:: Instructions to follow ::
Copy out every line of the items below that contains the word "click".

:: Given entries ::
--
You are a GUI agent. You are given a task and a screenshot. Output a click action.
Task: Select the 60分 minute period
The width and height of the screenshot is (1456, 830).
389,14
--
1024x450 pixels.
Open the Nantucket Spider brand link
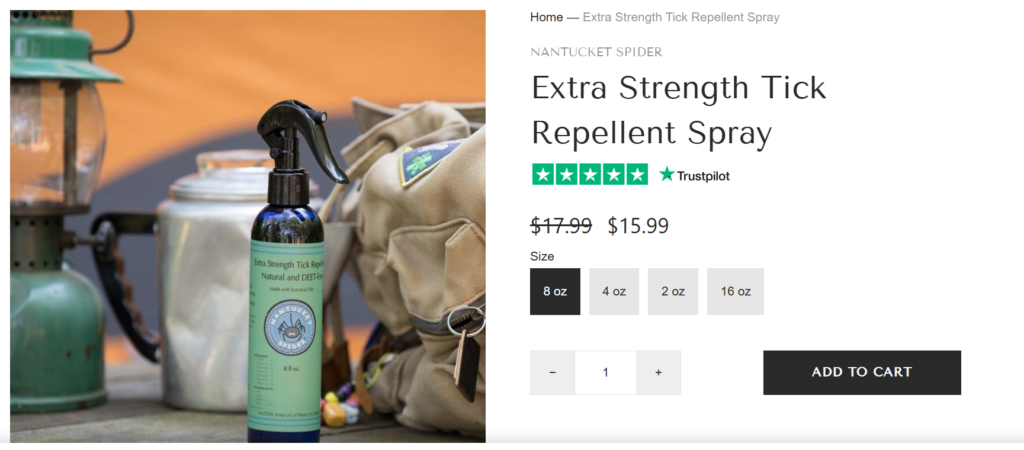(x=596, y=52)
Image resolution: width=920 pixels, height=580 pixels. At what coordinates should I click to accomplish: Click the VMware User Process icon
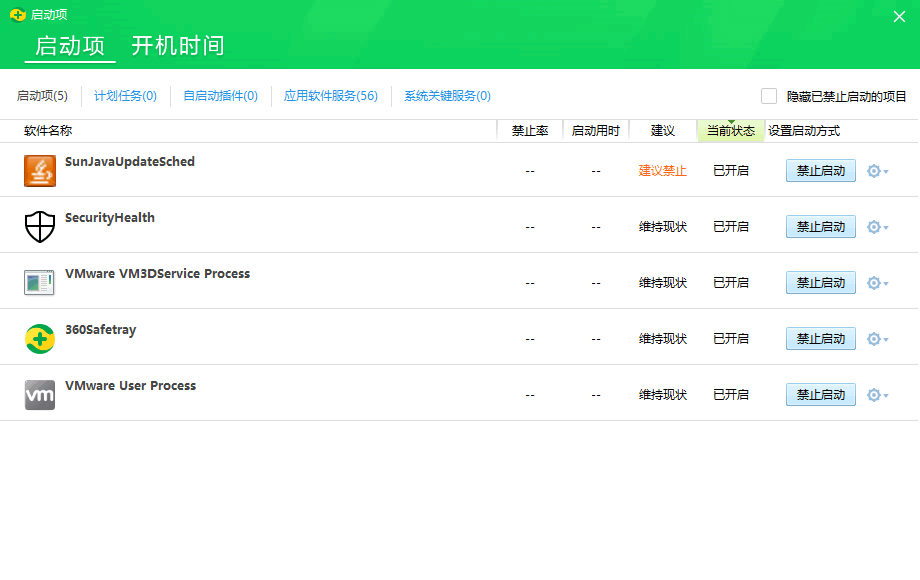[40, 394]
--
:: Final result ::
You are a GUI agent. You are given a task and a screenshot. Output a click action.
Image resolution: width=920 pixels, height=580 pixels. At what coordinates should I click to accomplish: Click the VMware User Process icon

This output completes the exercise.